# Reading text:

»»

I am cleaning out a database table without a primary key (I know, I know, what were they thinking?). I cannot add a primary key, because there is a duplicate in the column that would become the key. The duplicate value comes from one of two rows that are in all respects identical. I can't delete the row via a GUI (in this case MySQL Workbench, but I'm looking for a database agnostic approach) because it refuses to perform tasks on tables without primary keys (or at least a UQ NN column), and I cannot add a primary key, because there is a duplicate in the column that would become the key. The duplicate value comes from one...
How can I delete one of the twins?
SET ROWCOUNT 1
DELETE FROM [table] WHERE ....

««

# Prompt:
Write the next part of the discussion on deleting one of two identical table rows, picking up right after the code that ends it.

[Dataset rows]
»»

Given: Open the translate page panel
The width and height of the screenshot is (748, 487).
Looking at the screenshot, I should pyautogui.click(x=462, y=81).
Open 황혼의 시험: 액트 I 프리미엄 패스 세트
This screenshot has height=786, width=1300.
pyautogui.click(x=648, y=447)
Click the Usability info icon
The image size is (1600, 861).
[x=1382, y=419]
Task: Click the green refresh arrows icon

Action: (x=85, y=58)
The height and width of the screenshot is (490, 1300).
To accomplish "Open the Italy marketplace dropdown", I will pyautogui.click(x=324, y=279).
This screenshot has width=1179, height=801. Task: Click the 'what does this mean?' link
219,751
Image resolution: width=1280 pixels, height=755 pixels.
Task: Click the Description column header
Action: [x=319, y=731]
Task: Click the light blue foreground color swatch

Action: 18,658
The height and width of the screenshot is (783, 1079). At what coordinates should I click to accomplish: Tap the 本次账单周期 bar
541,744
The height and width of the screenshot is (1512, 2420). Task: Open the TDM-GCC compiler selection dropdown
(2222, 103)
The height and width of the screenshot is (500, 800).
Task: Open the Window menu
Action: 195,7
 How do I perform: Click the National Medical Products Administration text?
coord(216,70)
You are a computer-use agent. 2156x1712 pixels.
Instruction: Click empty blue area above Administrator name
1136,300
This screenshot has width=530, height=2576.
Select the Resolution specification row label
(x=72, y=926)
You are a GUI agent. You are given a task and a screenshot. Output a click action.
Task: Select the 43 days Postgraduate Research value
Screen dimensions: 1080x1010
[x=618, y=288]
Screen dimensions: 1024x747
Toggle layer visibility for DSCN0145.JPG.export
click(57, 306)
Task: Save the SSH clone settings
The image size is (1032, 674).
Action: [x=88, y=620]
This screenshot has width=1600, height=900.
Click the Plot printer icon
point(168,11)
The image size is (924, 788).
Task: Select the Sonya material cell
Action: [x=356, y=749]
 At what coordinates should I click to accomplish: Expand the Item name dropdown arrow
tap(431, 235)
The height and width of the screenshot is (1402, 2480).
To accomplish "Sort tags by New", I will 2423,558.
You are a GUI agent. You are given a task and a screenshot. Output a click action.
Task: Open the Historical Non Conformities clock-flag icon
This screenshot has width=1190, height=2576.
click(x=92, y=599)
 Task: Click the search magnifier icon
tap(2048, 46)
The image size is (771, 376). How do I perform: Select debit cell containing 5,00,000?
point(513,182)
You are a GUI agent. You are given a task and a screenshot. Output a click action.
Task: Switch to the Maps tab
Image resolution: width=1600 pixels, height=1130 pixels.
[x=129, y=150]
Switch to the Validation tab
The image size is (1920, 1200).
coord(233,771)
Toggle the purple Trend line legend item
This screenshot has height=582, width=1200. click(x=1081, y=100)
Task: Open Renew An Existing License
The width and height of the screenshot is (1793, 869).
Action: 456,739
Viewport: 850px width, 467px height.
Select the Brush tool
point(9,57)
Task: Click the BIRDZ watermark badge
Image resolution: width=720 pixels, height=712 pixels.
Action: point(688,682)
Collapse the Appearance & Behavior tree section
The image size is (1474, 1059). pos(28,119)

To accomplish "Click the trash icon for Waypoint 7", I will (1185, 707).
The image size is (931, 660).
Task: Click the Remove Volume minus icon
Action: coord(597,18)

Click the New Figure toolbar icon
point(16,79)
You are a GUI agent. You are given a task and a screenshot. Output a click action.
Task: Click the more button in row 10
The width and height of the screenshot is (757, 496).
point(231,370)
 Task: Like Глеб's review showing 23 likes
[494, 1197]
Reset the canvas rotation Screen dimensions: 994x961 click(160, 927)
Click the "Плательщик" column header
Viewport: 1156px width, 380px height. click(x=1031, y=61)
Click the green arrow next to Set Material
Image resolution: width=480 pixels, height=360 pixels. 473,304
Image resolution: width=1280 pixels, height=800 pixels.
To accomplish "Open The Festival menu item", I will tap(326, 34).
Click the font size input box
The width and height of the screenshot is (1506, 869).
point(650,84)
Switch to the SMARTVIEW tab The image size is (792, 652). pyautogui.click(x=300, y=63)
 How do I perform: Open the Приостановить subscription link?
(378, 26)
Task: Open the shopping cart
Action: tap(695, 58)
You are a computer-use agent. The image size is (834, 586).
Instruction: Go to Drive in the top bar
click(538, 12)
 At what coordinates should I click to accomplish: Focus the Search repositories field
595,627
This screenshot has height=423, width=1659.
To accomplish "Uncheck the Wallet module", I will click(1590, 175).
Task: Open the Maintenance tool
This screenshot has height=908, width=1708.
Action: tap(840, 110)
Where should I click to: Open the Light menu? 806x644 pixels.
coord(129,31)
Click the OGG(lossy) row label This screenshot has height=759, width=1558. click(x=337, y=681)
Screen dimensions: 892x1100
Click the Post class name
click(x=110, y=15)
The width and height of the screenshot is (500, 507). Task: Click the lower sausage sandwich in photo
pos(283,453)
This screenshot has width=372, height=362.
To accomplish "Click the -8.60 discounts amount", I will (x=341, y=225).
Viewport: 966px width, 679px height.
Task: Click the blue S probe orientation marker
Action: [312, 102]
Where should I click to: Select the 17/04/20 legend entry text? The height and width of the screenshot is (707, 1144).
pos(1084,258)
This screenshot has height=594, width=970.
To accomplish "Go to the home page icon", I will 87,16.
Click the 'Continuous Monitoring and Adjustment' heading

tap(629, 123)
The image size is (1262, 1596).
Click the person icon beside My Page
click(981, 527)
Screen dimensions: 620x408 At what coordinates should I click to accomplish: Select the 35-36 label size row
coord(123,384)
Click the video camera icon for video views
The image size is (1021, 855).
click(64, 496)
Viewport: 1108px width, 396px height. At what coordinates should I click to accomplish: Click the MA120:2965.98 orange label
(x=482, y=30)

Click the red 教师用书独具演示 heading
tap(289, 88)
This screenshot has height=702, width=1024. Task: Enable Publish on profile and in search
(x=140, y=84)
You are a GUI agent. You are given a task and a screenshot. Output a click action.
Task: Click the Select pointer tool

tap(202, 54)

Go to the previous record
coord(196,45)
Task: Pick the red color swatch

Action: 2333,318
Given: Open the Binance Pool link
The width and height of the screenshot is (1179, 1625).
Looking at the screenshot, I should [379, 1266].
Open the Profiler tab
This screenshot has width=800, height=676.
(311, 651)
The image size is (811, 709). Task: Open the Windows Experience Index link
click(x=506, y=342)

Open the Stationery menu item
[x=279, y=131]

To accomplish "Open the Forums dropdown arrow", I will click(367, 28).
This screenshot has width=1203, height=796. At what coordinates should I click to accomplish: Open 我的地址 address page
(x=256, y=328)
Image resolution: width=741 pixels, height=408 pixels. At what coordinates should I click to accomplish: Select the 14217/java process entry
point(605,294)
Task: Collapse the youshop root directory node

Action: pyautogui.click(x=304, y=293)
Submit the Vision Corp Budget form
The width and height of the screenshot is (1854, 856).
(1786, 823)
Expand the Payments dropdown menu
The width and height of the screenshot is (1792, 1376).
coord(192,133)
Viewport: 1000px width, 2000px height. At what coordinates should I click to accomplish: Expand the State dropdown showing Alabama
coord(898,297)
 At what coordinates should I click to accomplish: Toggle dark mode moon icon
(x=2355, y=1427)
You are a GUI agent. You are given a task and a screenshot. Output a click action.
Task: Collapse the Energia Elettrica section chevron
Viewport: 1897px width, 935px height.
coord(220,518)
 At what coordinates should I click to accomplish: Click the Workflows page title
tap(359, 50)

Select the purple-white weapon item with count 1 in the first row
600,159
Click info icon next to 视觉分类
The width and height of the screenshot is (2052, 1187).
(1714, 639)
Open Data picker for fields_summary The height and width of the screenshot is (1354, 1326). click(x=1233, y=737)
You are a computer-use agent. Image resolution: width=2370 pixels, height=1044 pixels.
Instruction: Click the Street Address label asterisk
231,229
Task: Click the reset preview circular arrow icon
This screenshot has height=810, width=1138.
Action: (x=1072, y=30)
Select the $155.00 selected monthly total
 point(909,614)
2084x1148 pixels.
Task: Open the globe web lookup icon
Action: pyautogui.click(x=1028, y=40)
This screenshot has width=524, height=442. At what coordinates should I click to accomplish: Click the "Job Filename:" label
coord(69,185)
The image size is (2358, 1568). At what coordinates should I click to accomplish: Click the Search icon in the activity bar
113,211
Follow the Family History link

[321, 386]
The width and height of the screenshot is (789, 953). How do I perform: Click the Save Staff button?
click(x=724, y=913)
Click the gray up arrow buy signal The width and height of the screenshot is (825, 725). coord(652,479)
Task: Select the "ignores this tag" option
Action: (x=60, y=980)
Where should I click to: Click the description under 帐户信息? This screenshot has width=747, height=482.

««

# Solved exercise:
SET ROWCOUNT 0
This will only delete one of the two identical rows
One option to solve your problem is to create a new table with the same schema, and then do:
INSERT INTO new_table (SELECT DISTINCT * FROM old_table)
and then just rename the tables.
You will of course need approximately the same amount of space as your table requires spare on your disk to do this!
It's not efficient, but it's incredibly simple.
Note that MySQL has its own extension of DELETE, which is DELETE ... LIMIT, which works in the usual way you'd expect from LIMIT: http://dev.mysql.com/doc/refman/5.0/en/delete.html
The MySQL-specific LIMIT row_count option to DELETE tells the server
the maximum number of rows to be deleted before control is returned to
the client. This can be used to ensure that a given DELETE statement
does not take too much time. You can simply repeat the DELETE
statement until the number of affected rows is less than the LIMIT
value.
Therefore, you could use DELETE FROM some_table WHERE x="y" AND foo="bar" LIMIT 1; note that there isn't a simple way to say "delete everything except one" - just keep checking whether you still have row duplicates.
delete top(1) works on Microsoft SQL Server (T-SQL).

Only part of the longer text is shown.